Books
BY MICHAEL J. BANDLER
Check out our picks of this month’s page-turners.
Windy City: A Novel of Politics Scott Simon
(Random House, $25)
As NPR correspondent Scott Simon’s big-hearted bear-hug of a novel opens, the gluttonous 300-pound mayor of Chicago lies dead, face-down in the remains of his nightly prosciutto-and-artichoke pizza—heavy on the cheese.
Naturally, the solution to the crime forms only part of the story; as stated, it’s “a novel of politics.” Simon takes a page from Tip O’Neill’s famous adage that “all politics is local,” recounting maneuvering among city aldermen to select a replacement who’ll hold the fort until the next scheduled mayoral election.

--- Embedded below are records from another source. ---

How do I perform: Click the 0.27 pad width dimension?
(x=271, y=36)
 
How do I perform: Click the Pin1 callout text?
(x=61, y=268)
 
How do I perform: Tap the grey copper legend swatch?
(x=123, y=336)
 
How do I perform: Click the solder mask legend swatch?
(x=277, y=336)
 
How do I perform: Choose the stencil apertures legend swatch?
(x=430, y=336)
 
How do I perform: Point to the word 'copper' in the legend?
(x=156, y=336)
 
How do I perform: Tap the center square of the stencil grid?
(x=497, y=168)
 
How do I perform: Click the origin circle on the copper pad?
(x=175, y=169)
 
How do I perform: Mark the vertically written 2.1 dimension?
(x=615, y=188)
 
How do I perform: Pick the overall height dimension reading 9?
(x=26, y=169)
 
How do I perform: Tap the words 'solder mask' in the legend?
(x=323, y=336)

The book’s hero is Sundaran Roopini, an understated first-generation Indian immigrant, widower and father of two teenage girls. Roopini finds himself swept into the multicultural mélange that is the Chicago populace, covering all bases—ceremonial, culinary and, yes, political. The installation of a traffic signal at a busy intersection? The removal of a dead tree? A proper environment for an autistic child? Graft? Fraud? Sting operations?
It’s all part of the mix. What Simon seems to be saying, as Roopini roams among the ethnicities, is that aldermen—like all of us—are simply human. That sentiment—embracing roots and family, eccentricities and failings, and dappled with the sights, sounds and grit of the Windy City—makes this an energizing and loving contemporary urban fable.

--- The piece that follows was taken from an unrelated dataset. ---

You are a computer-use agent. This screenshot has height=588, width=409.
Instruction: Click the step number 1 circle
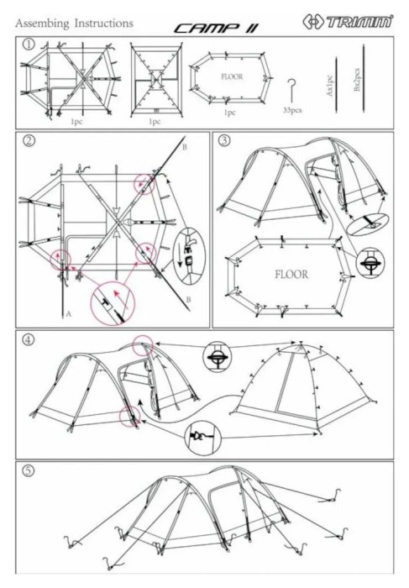tap(29, 45)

The View from the Seventh Layer Kevin Brockmeier
(Pantheon Books, $22)
This thirtysomething author of short fiction and children’s stories must have some compelling wee hours. Th e imagination and vision he injects into his stories place him in the company of such writers as Nathan Englander and Aimee Bender. In this book of stories, a mute raises parakeets who learn to imitate sounds of his breathing, footsteps and alarm clock, producing a symphony that becomes the man’s legacy. A lonely woman, living on a sunny island, regrets things she wrote in her high school classmates’ yearbooks and awaits some otherworldly force to transport her out of the somber existence she’s come to know. A college philosophy instructor fears that Aquinas’ and Nietzsche’s decline in their later years somehow resonates in his own personal life.
A choose-your-own-adventure story brings adults into a child’s world. That’s only some of the stuff of Brockmeier’s world, waiting for readers poised and yearning to escape.

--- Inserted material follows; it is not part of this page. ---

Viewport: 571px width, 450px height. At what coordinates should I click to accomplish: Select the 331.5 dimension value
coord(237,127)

The Translator: A Tribesman’s Memoir of Darfur Daoud Hari
(Random House, $23)
There are times when a thing of beauty lifts itself from within the most horrific circumstances—and so it is with this new memoir. Th e author, a Darfurian native who learned English from British and American classic literature, was not exempt from the violence and devastation that has swept his region. Yet, after witnessing the catastrophe first-hand, he was able to apply his education and language skills to become a highly valued guide to foreign correspondents and aid workers who shuttled back and forth across the border with Chad. Peeking tentatively through these annals of misfortune and death is an uncommon glimpse of the preciousness of life. Frequently addressing the reader directly (“There are many parts that I think will surprise you and make you very happy that you came with me,” he writes at the outset), he brings us, inexorably, together as one.